Excerpts from a dataset:
-----

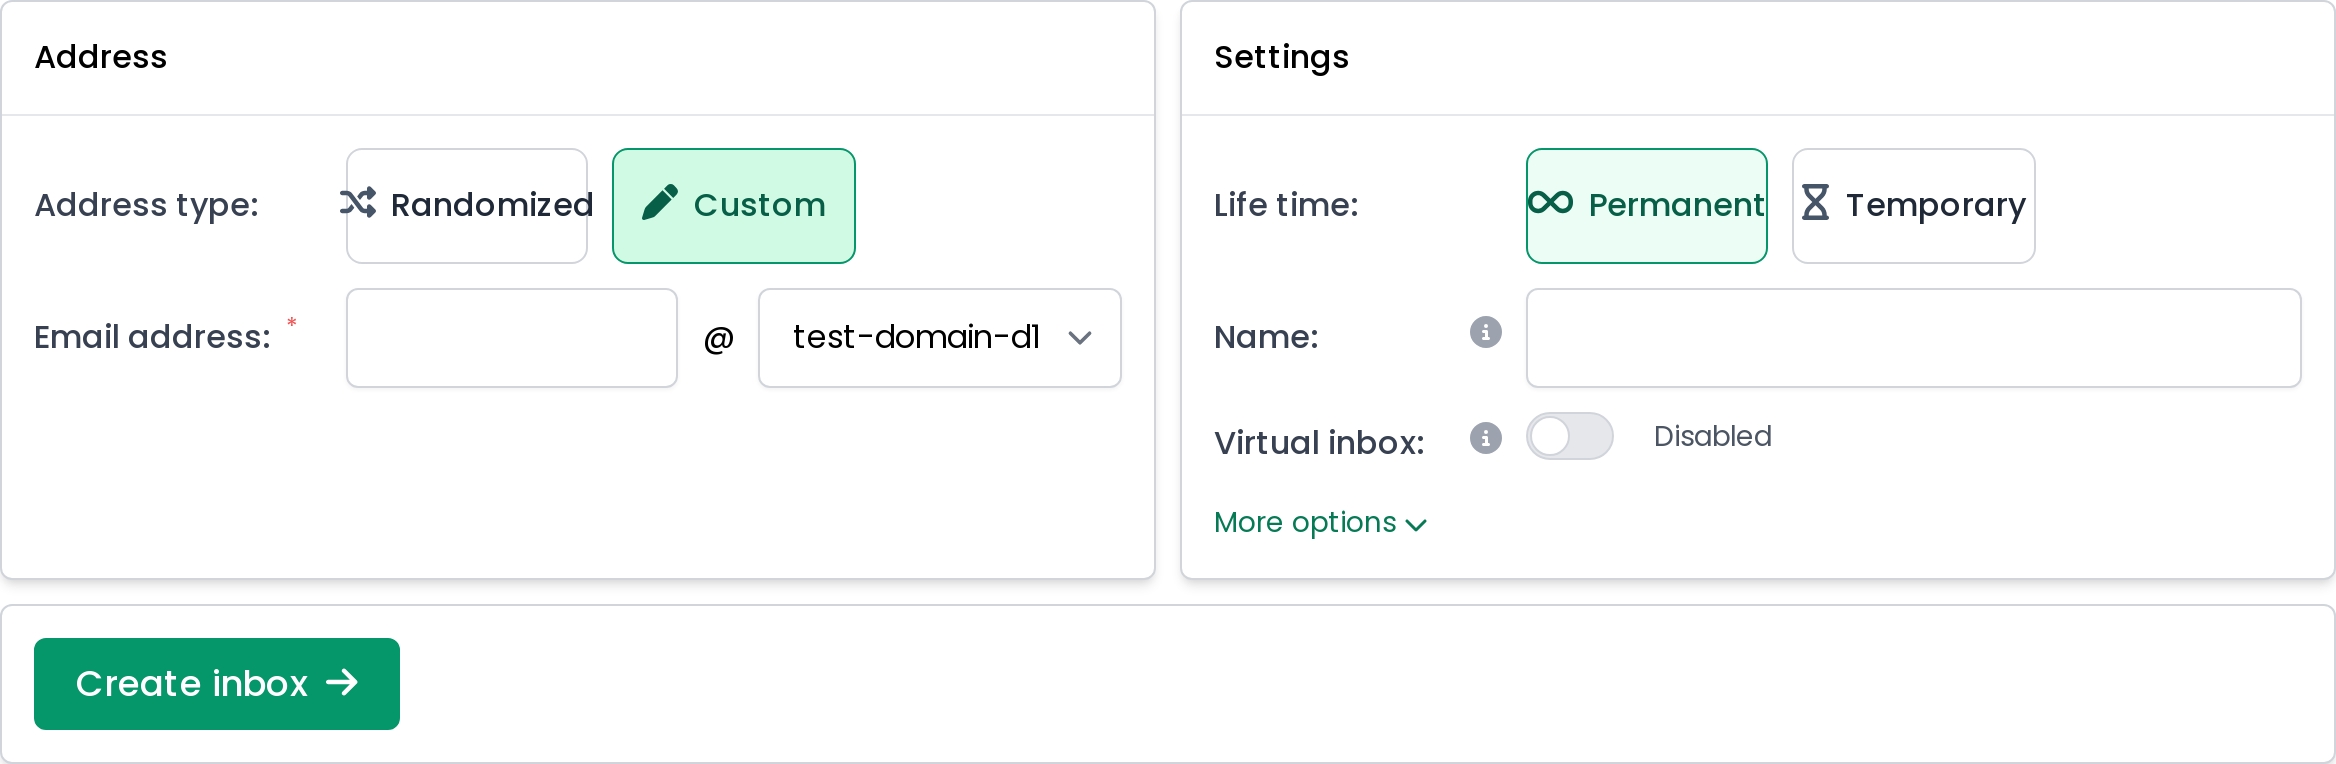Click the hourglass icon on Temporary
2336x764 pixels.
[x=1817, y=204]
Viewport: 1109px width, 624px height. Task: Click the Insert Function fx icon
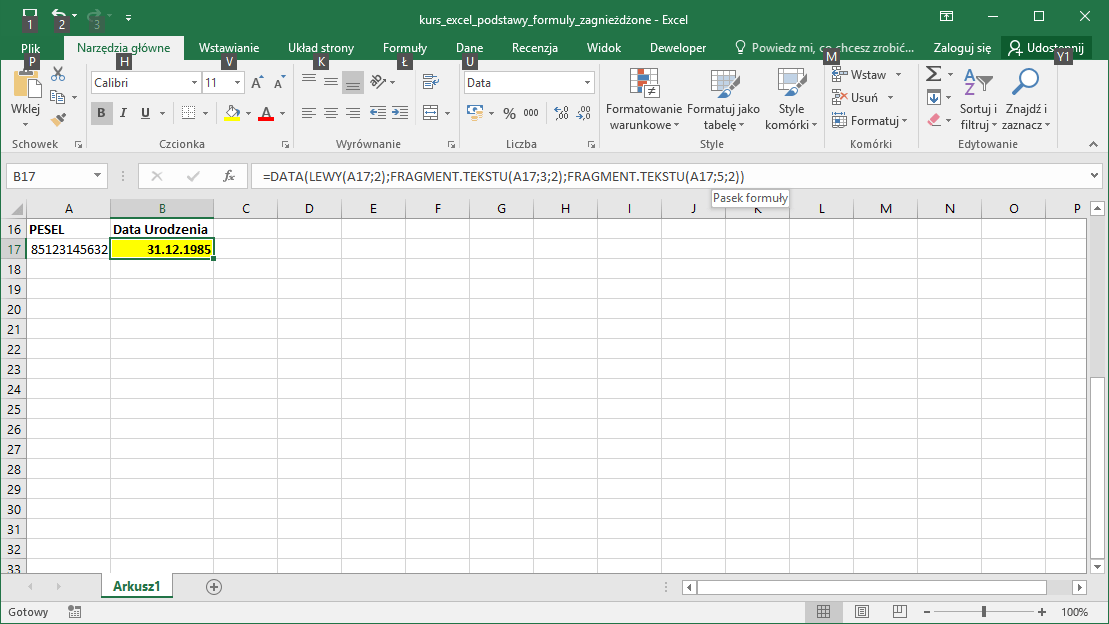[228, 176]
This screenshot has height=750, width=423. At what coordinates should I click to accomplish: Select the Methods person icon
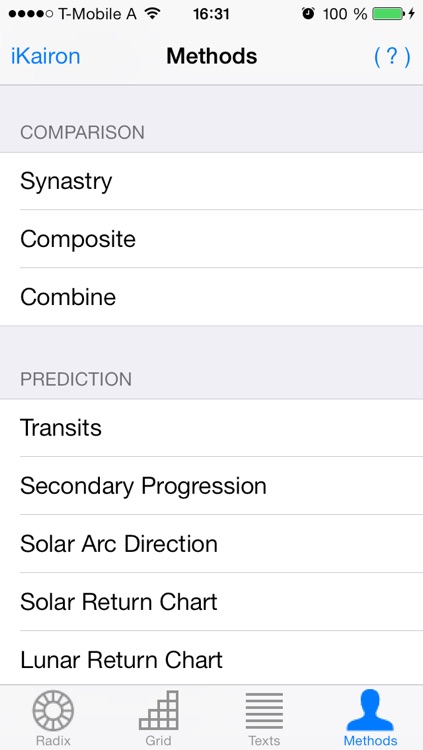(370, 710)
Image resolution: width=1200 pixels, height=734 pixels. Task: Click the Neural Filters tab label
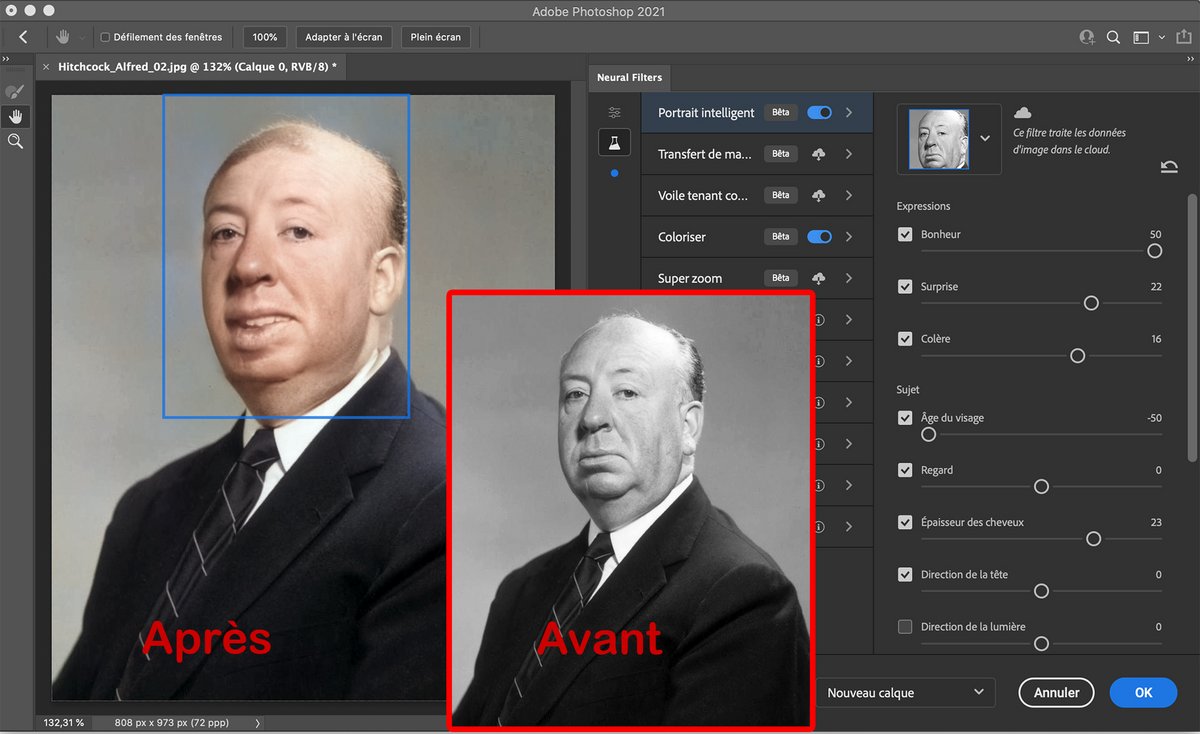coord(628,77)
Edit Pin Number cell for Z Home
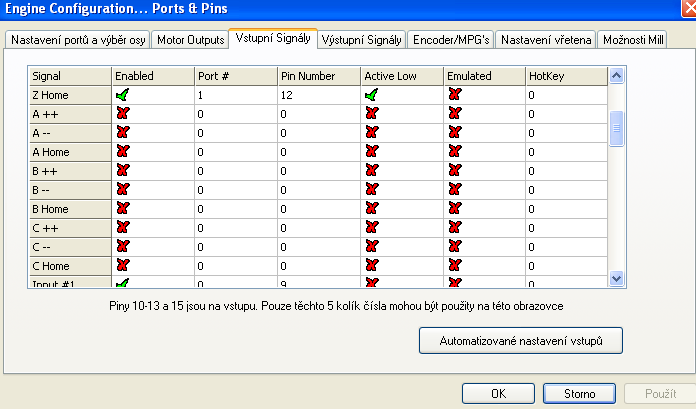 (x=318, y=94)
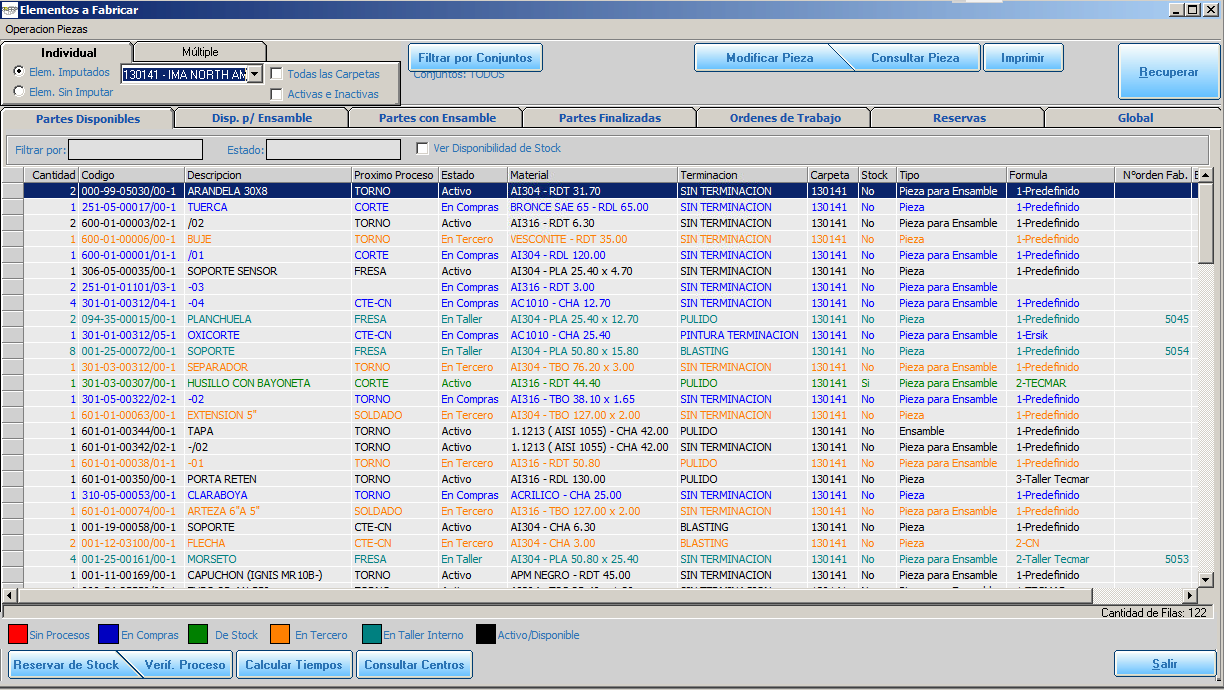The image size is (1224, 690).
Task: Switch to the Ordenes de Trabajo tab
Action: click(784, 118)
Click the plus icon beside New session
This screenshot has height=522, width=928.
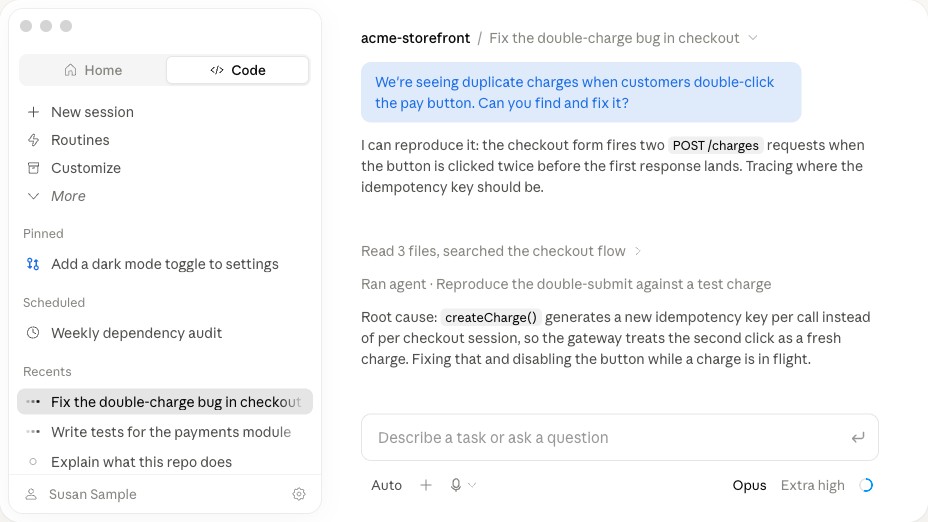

-----

§ ASSIGNMENT
Each line from the one that contains "Viewport: 1109px width, 624px" through the end of the records should be restated exactly; include both end lines and leave any pictures out.

§ EXERCISE RESPONSE
Viewport: 1109px width, 624px height. Task: Click the Insert Function fx icon
[228, 176]
This screenshot has height=750, width=423. At what coordinates should I click to accomplish: Select the Methods person icon
(370, 710)
Image resolution: width=1200 pixels, height=734 pixels. Task: Click the Neural Filters tab label
coord(628,77)
Edit Pin Number cell for Z Home
 (x=318, y=94)
The image size is (1224, 690).
Task: Switch to the Ordenes de Trabajo tab
Action: click(784, 118)
Click the plus icon beside New session
This screenshot has height=522, width=928.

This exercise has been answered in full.